## Passage shown
☆ ☆ ☆

Artificial spin ice (ASI) is a class of magnetic patterned arrays consisting of interacting ferromagnetic nanomagnets. The nano-scale size and the elongated shape of each nanomagnet ensure the formation of a single domain, which behaves as a ‘macrospin’ and results in only two possible magnetisation directions along the long axis of the nanomagnet.
ASI system has the potential ability not only as a magnonic crystal because of the microwave properties being associated with its intrinsically intricate magnetisation topologies and inter-element interaction, but as a tool to model the microstructure of atomic scale allowing its fundamental physics to be studied.
This thesis addresses the field-induced properties of the static and dynamic magnetisation in square and pinwheel ASI. Firstly, the magnetic properties of the square ASI specimens were characterised using alternating gradient force magnetometry, Brillouin light scattering and ferromagnetic resonance. Micromagnetic simulations were employed to assist in understanding the experimental results. Secondly, the field-induced evolution of the magnetisation configuration in a finite-size pinwheel ASI array was imaged using Lorentz transmission electron microscopy.

☆ ☆ ☆

## Given task 1
In the passage on artificial spin ice, what technique was used to image how the magnetization configuration changed in the finite-size pinwheel array?
## Given task 2
Extend the passage on artificial spin ice with a few sentences that pick up right after its last one.
The entries after this point are separate from the passage on artificial spin ice.

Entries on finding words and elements
☆ ☆ ☆

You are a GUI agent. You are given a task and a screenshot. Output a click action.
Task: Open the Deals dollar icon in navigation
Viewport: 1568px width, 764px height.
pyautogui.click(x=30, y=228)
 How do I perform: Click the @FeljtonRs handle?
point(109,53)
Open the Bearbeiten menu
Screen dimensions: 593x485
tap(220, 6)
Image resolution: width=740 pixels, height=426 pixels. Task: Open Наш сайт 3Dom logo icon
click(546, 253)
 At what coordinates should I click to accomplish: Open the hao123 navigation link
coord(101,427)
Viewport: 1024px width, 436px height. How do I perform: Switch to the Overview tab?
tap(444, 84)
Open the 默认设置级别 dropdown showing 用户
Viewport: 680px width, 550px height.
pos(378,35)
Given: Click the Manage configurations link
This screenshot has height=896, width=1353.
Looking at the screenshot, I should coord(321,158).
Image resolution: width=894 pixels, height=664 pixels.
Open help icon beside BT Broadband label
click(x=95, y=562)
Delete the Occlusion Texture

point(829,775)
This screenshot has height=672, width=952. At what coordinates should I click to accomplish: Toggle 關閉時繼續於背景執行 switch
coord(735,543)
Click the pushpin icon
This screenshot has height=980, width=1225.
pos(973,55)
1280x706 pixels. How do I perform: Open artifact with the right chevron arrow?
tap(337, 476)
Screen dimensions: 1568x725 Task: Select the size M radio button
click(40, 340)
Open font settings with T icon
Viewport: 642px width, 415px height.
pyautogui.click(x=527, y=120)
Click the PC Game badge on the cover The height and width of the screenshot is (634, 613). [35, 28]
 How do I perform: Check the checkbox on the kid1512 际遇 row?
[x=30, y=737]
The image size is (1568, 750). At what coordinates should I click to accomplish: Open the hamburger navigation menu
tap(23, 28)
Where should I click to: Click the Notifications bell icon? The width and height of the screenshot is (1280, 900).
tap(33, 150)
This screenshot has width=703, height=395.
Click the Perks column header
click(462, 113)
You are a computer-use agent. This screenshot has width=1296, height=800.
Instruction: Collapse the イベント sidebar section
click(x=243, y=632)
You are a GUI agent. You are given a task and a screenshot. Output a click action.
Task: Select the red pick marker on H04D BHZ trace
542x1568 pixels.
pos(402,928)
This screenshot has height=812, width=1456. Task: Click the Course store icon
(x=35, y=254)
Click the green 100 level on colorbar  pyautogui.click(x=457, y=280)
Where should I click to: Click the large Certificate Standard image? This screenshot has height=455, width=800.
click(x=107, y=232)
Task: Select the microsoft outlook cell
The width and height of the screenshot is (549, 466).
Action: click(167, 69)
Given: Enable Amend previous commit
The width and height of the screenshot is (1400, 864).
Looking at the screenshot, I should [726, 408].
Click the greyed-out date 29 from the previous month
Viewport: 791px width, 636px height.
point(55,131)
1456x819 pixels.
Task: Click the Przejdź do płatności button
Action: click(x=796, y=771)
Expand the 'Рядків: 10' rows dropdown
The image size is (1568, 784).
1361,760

☆ ☆ ☆

## Exercise output 1
Lorentz transmission electron microscopy

## Exercise output 2
The square structure of the square ASI lattices allows a comparison of the response of the spin-wave modes in the two groups of magnetic elements which are orthogonally aligned to one another. The frequency of the spin-wave mode is dependent on the direction of the applied field, either along the easy or hard axes of the nanomagnet. It has been found that more spin-wave modes are found when the magnetic field lies along the hard axis of the nanomagnet compared to when the field is aligned with the easy axis of the island. This attributes to the formation of more edge modes of standing spin waves in the former case. The experimental behaviour of the static and dynamic magnetisation can be well described via the micromagnetic simulations where only an individual island is considered with an assumption that the inter-island interaction is negligible. Additionally, the field direction with respect to the square ASI lattices is also responsible for the changes in spin-wave frequencies. The results imply that the square ASI could act as a reconfigurable microwave resonator due to its spin-wave frequency being dependent on the changes in magnetisation configuration that were controlled by the applied field.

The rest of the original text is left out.